A collaboration between Acambis PLC and the Flanders Interuniversity Institute for Biotechnology aims to develop a “universal” influenza vaccine, which would not have to be altered each year.
Every year the FDA Vaccines and Related Biological Products Advisory Committee meets to decide what strains of the influenza virus should be included in the vaccine for the following autumn, Center for Biologics Evaluation spokesman Paul Richards said. The committee contains representatives from, the Centers for Disease Control, the World Health Organization and the Department of Defense.
There are two main strains of influenza, A and B, according to CDC. Both are continually mutating, so it is necessary to have a new vaccine every flu season, Richards said. Production takes about six months.

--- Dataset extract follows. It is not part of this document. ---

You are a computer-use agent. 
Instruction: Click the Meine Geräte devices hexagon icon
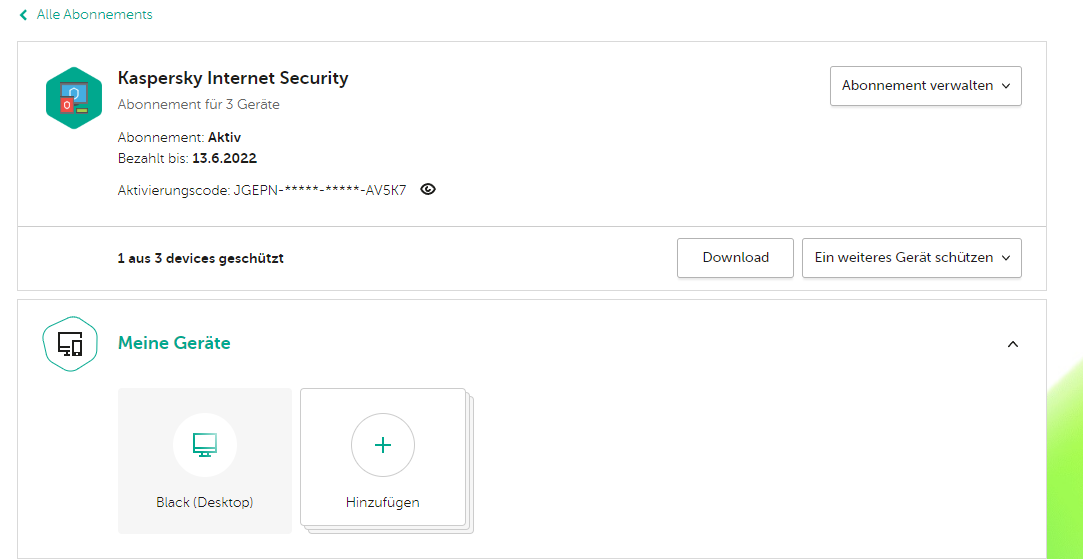pos(70,344)
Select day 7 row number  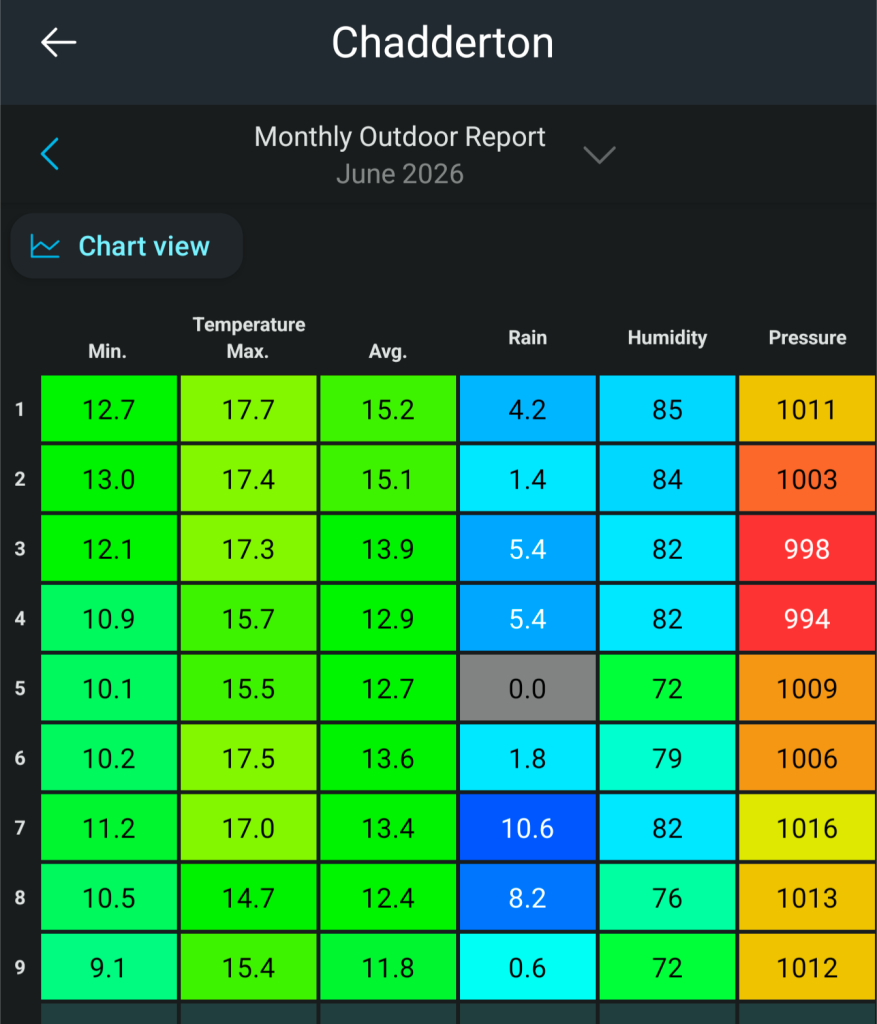click(x=20, y=828)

This creates a problem, according to Paul Glezen of the Baylor College of Medicine, because new variants often do not surface until after the vaccine is set.
If a “universal” vaccine were developed, it would eliminate this difficulty.
Richards noted that the FDA has historically supported research into a vaccine that could protect people for more than one year. If the science can support a “universal” solution, it could “cure, mitigate or prevent” influenza, according to a statement Dr. Jesse Goodman, CBER director.
If a person is vaccinated, they are exposed to a harmless version of virus, including the particular surface proteins specific to that strain, Glezen explained. The person will develop antibodies bind to these surface proteins and prevent them from binding to their targets and allowing the infection to take hold.
Influenza A is the most frequently pandemic strain, said Richard Weltzin, senior director of viral immunology at Acambis. This is because the virus mutates most rapidly, according to CDC. Most influenza A viruses target one of two receptor proteins, Glezen said. Hemigglutinin attaches to cells in the lungs and neuraminidase helps the infection progress.
But Acambis is working on a virus that targets a protein called M2e, Weltzin said. This is a channel that allows charged molecules to flow into the interior of the virus and make it acidic.
Its role is not completely understood, according to Weltzin. But it does not elicit much of an immune response from the body. As a result there are not antibodies that attach to it and it does not mutate very often.
So Acambis is trying to enhance the immune response to M2e by attaching a particulate carrier protein to a virus-like particle that will enhance the reaction to M2e. The drug amantadine, which is sometimes used to treat influenza A, works on the M2e receptor, Weltzin said.
Acambis acquired the influenza A vaccine technology from Apovia, which licensed it from the Flanders Interuniversity Institute for Biotechnology.
It is working with the university to discover a target protein for influenza B that is similar to M2e, Weltzin said.